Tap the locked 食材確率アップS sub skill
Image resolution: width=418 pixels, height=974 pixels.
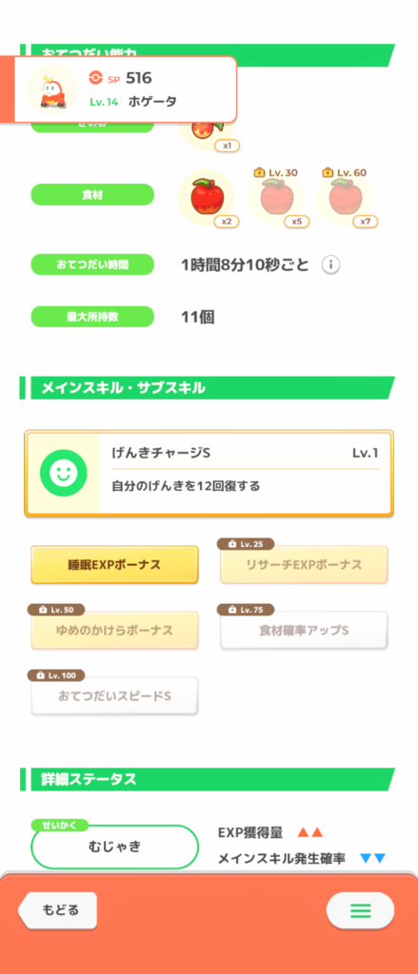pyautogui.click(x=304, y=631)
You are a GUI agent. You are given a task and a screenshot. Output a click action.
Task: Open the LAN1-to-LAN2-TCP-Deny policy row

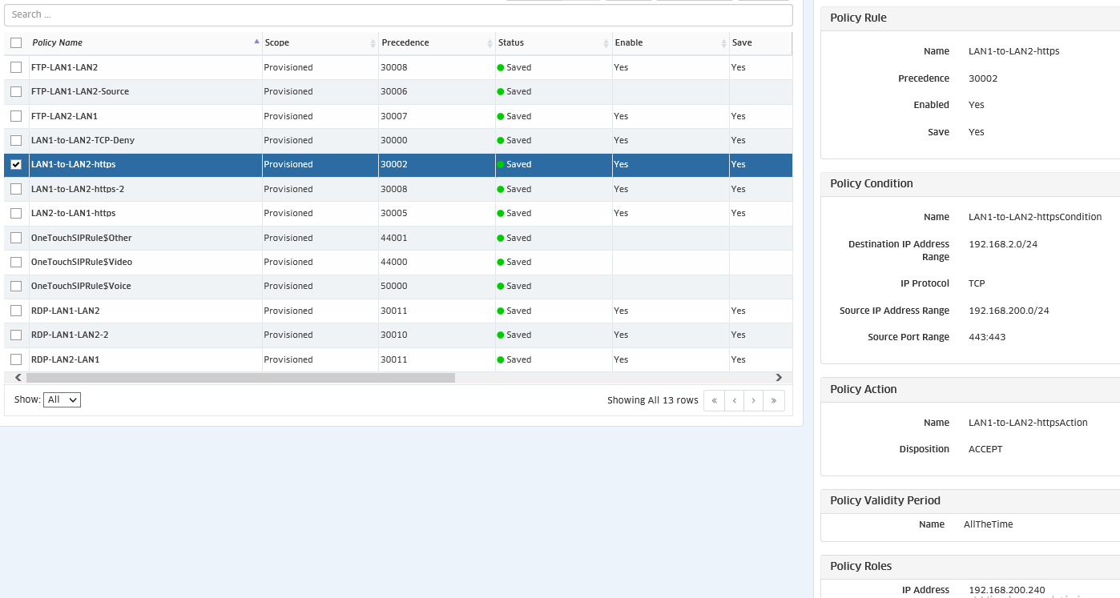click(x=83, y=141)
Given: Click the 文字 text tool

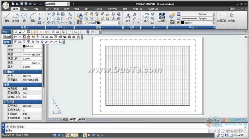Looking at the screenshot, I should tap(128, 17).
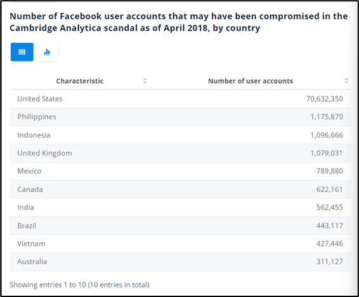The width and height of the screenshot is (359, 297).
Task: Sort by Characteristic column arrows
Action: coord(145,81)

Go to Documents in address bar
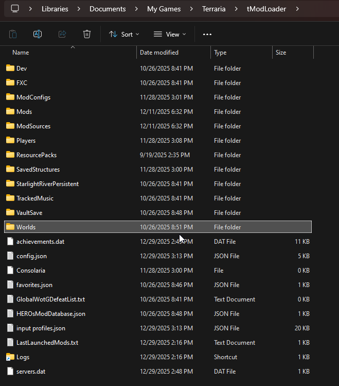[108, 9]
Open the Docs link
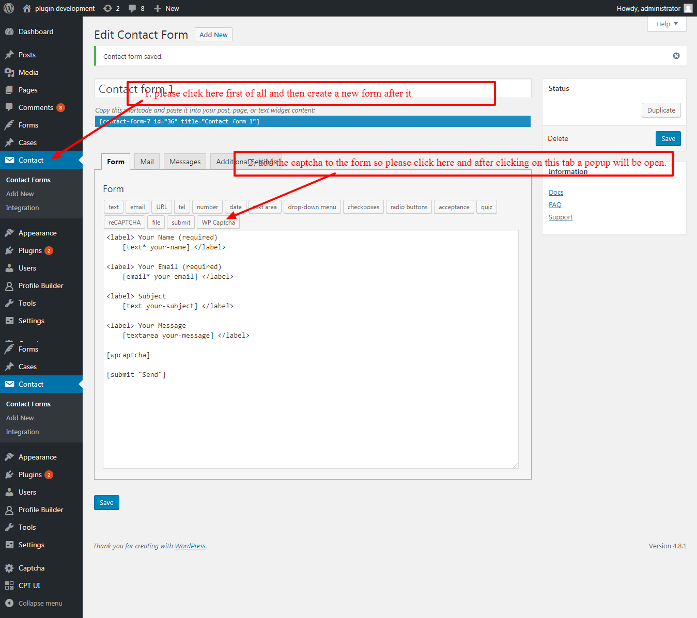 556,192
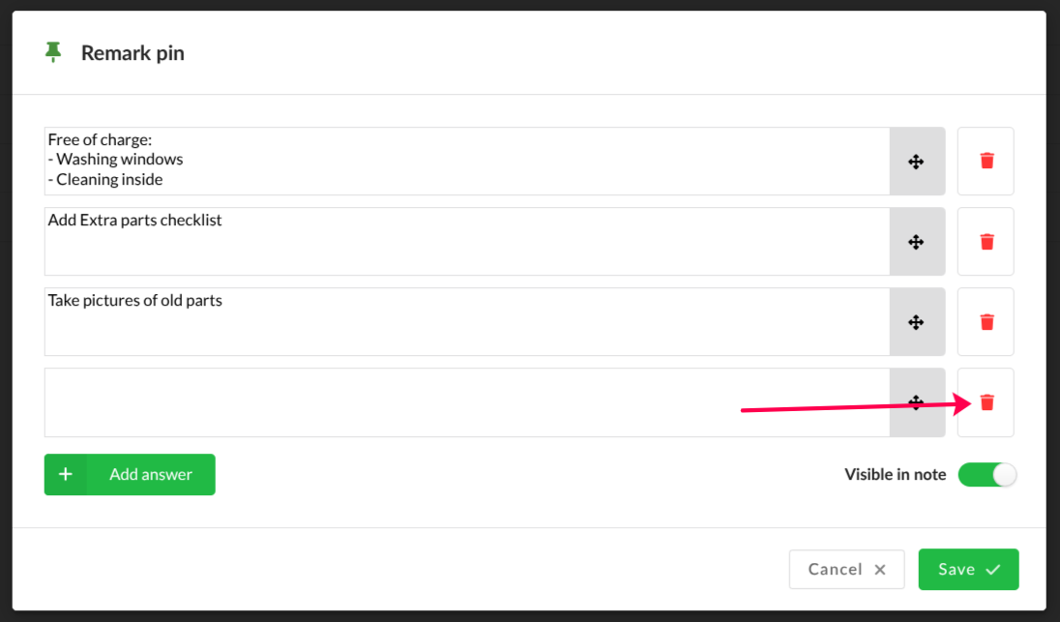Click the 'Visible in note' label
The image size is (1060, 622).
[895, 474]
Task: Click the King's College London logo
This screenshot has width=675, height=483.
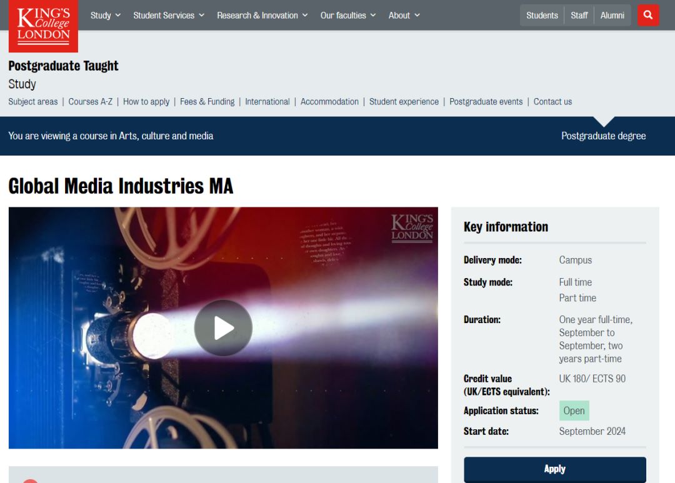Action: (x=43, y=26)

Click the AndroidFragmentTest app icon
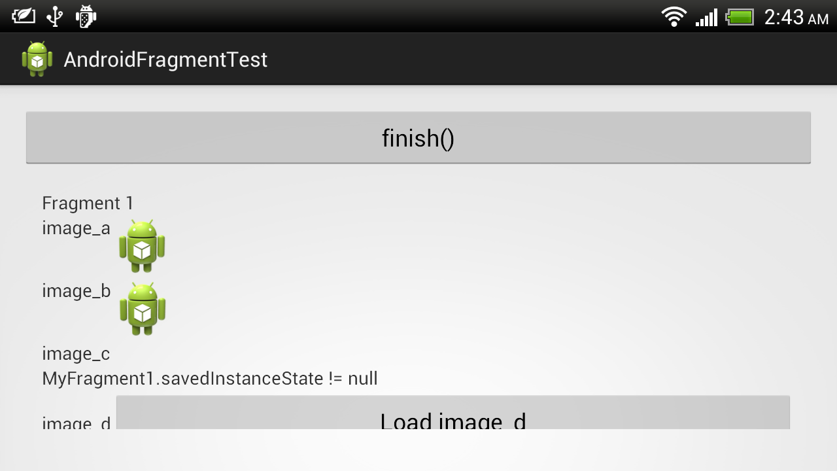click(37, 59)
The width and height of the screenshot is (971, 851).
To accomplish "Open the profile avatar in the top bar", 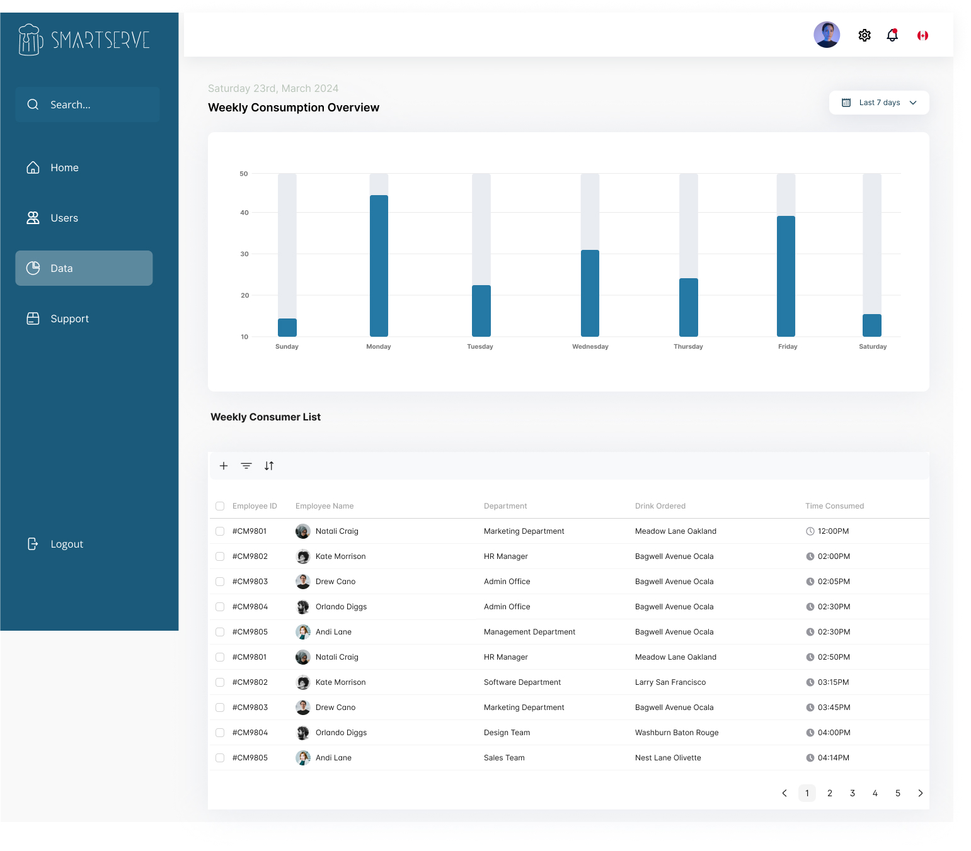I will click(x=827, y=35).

* * * * *

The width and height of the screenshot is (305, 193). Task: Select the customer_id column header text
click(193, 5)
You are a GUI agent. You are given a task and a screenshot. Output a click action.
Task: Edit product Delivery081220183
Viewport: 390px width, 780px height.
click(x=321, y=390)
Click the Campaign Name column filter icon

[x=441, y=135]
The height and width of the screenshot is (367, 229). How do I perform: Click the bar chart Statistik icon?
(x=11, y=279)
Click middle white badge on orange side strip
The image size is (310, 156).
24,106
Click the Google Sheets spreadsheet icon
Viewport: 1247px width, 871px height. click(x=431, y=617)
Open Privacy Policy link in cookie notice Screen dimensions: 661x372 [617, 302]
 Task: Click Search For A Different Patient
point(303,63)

* * * * *

# [Activity]
Look back at the entries above and repeat, unchanged, every line from the line holding "The width and height of the screenshot is (305, 193)." through the line holding "Open Privacy Policy".

# [Your solution]
The width and height of the screenshot is (305, 193). Task: Select the customer_id column header text
click(193, 5)
You are a GUI agent. You are given a task and a screenshot. Output a click action.
Task: Edit product Delivery081220183
Viewport: 390px width, 780px height.
click(x=321, y=390)
Click the Campaign Name column filter icon

[x=441, y=135]
The height and width of the screenshot is (367, 229). How do I perform: Click the bar chart Statistik icon?
(x=11, y=279)
Click middle white badge on orange side strip
The image size is (310, 156).
24,106
Click the Google Sheets spreadsheet icon
Viewport: 1247px width, 871px height. click(x=431, y=617)
Open Privacy Policy link in cookie notice Screen dimensions: 661x372 [617, 302]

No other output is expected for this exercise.